The FDA also regulates products other than prescription medical products, such as food and cosmetics.  In Fisher Brothers Sales, Inc. v. United States, 46 F.3d 279 (3d Cir. 1995) (en banc), an FDA decision to seize a food shipment was determined to be discretionary, despite the plaintiff’s allegations that the agency’s testing had negligently deviated from the agency’s written procedures.  Fisher rejected this characterization of the claim, because “[t]he reality here is that the injuries of which the plaintiffs complain were caused by the [FDA’s] decisions and, as a matter of law, their claims are therefore ‘based upon’ those decisions.”  Id. at 286.  FDA actions are discretionary when “based upon the exercise of a discretionary function whenever the immediate cause of the plaintiff’s injury is a decision which is susceptible of policy analysis and which is made by an official legally authorized to make it.”  Id. at 285-86.  A discretionary seizure did not lose its discretionary nature “whether the plaintiff purports to be attacking the data base on which the policy is founded or acknowledges outright that he or she is challenging the policy itself.”  Id. at 286.

If plaintiffs injured by regulatory policy decisions were permitted to prosecute damage actions by challenging the manner in which the underlying data was collected, federal courts, of necessity, would be required to examine in detail the decisionmaking process of the policymaker to determine what role the challenged data played . . . and what the policymaker’s decision would have been if he or she had received the unchallenged data but not the challenged data (or had received other data in lieu of the challenged data). . . .  [T]his is precisely the kind of inquiry that the Supreme Court sought to foreclose.

Id.  Since “every policy decision involves an exercise of the policymaker’s judgment about the reliability, adequacy, and significance of the information available,” a discretionary decision does not become non-discretionary by virtue of attacks on “the reliability of the available data.”  Id. at 287.  Accord Seaside Farm, Inc. v.

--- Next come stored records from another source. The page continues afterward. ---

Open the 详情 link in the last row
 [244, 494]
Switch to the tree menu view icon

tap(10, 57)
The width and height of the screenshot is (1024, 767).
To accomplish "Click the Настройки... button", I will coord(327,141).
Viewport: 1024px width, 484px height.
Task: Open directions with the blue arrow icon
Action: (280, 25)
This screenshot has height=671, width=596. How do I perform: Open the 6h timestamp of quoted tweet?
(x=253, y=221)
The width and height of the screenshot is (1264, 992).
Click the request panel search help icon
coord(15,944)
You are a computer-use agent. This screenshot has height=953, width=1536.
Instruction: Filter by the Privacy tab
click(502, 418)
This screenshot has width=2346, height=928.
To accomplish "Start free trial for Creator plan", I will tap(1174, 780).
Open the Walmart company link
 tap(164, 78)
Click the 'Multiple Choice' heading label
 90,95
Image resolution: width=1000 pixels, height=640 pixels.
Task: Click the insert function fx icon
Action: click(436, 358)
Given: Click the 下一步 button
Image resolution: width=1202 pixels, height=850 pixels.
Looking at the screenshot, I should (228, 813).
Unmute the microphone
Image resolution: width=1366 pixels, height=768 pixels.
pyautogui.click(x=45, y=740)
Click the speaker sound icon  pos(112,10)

United States, 842 F.3d 853, 860 (4th Cir. 2016) (FDA food “contamination warnings − in both timing and content − are a prototypical discretionary function”; rejecting reliance on FDA “guidance” as limiting agency discretion).

The only claim against the FDA since Berkovitz that was held not to involve FDA discretionary functions was far removed from FDA product approval or recall actions.  See Jerome Stevens Pharmaceuticals, Inc. v. FDA, 402 F.3d 1249, 1254-55 (D.C. Cir. 2005) (allegations improper FDA disclosure of an applicant’s confidential information).

In sum, Loper Bright expressly recognizes that it is entirely appropriate for Congress to grant administrative discretion to agencies such as the FDA.  Thus, nothing in Loper Bright should affect the FDA’s power to exercise such discretion where it exists.  As to what the boundaries of such FDA discretion are, numerous courts applying the analogous “discretionary function” exception to the FTCA have placed product-specific decisions about whether prescription medical products should marketed, or not, and what such products’ labels should state are within the scope of FDA discretion.  Attempts by plaintiffs to second-guess these sorts of FDA decisions thus should fail after Loper Bright, as they have failed previously.